**Assignment**
Write out exactly the lines from the one that contains "The width and height of the screenshot is (377, 588)." down to the last line of the material below, keeping both ends and omitting pictures.

═══ Given data ═══

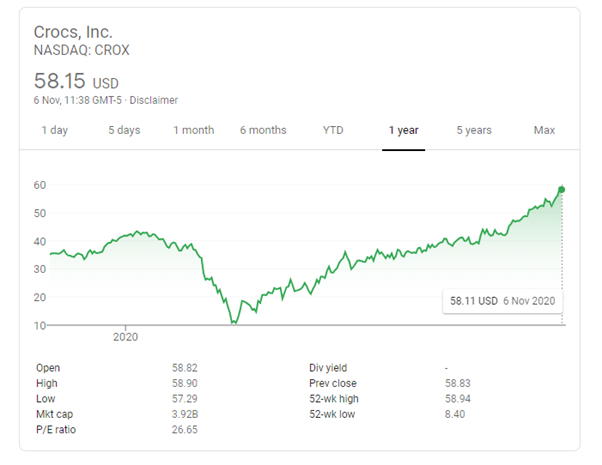602x465 pixels.
Task: Select the 5 days range tab
Action: (124, 130)
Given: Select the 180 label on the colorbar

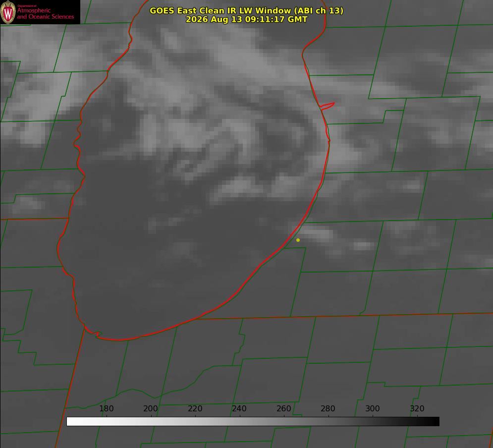Looking at the screenshot, I should tap(106, 408).
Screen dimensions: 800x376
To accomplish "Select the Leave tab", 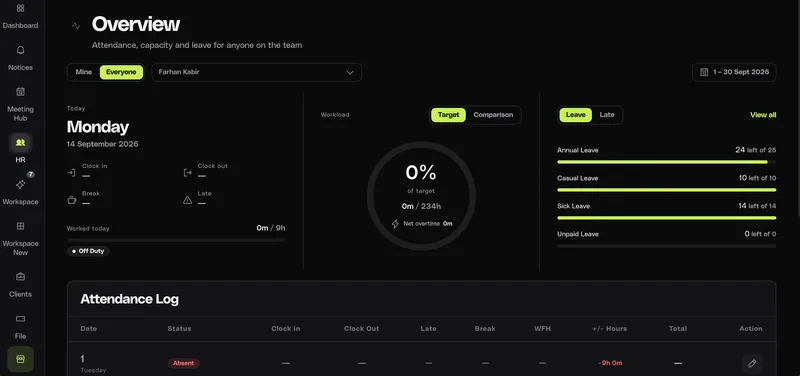I will pyautogui.click(x=576, y=115).
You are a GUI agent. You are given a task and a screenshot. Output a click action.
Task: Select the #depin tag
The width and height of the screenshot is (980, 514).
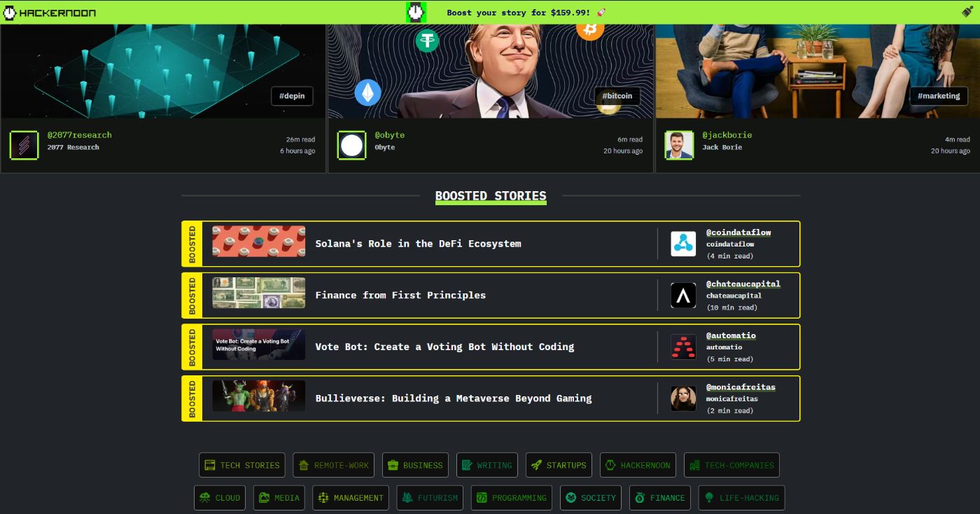(x=292, y=96)
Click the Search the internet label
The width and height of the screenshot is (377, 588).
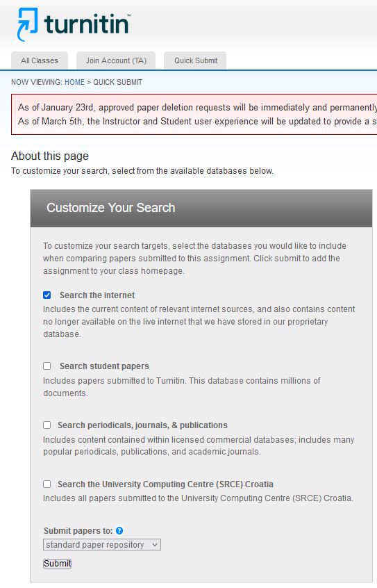click(97, 295)
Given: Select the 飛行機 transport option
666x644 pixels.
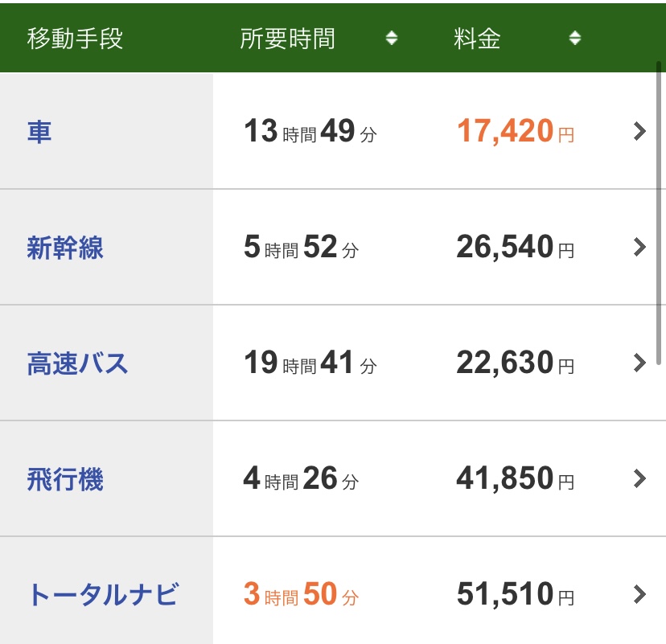Looking at the screenshot, I should 65,479.
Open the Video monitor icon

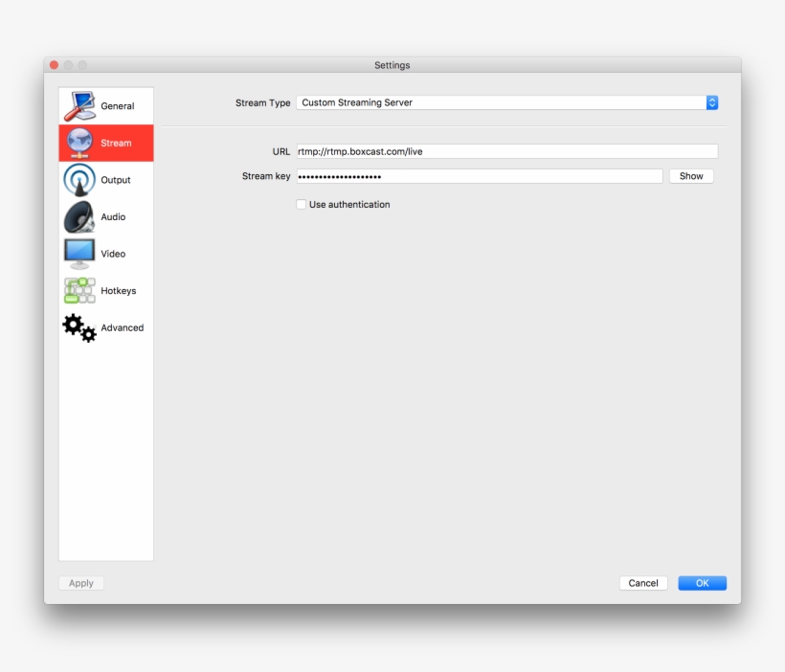79,254
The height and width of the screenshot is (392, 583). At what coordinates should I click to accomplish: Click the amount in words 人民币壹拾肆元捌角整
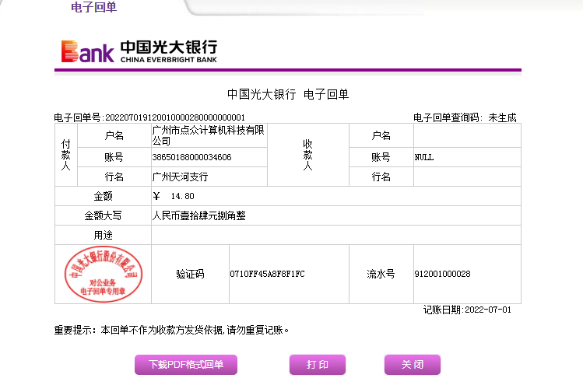tap(204, 215)
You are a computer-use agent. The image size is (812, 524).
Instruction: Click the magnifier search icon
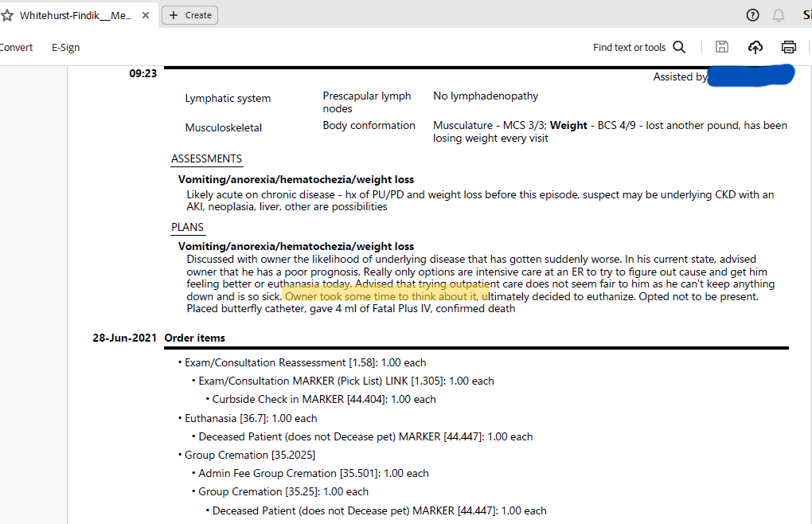click(679, 47)
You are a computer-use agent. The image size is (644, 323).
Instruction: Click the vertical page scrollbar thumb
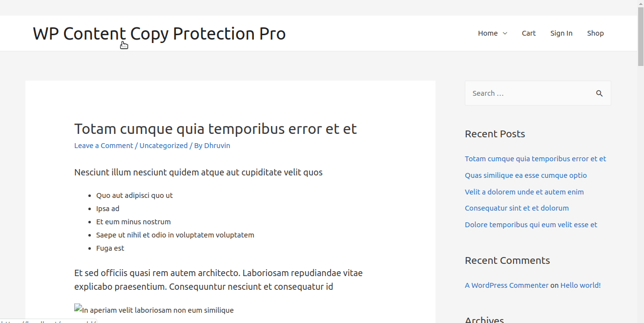click(641, 37)
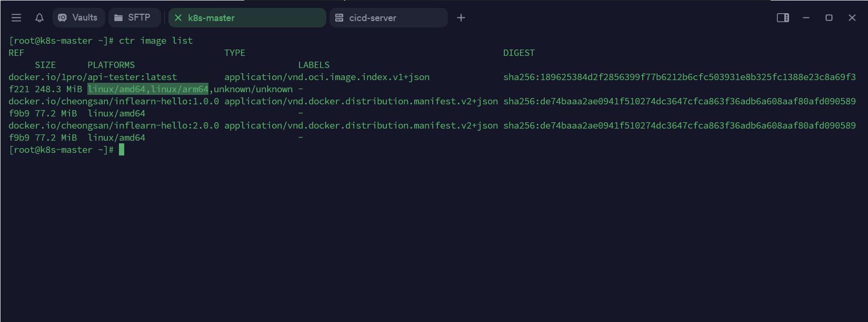Click the inflearn-hello:1.0.0 image reference
This screenshot has width=868, height=322.
click(114, 102)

═══

**Reply to the task**
The width and height of the screenshot is (377, 588).
click(97, 295)
Given: Select the 飛行機 transport option
666x644 pixels.
Looking at the screenshot, I should 65,479.
Open the Video monitor icon

79,254
The height and width of the screenshot is (392, 583). At what coordinates should I click to accomplish: Click the amount in words 人民币壹拾肆元捌角整
tap(204, 215)
You are a computer-use agent. The image size is (812, 524).
Instruction: Click the magnifier search icon
click(679, 47)
You are a computer-use agent. The image size is (644, 323).
Instruction: Click the vertical page scrollbar thumb
click(641, 37)
Click the inflearn-hello:1.0.0 image reference
This screenshot has width=868, height=322.
click(114, 102)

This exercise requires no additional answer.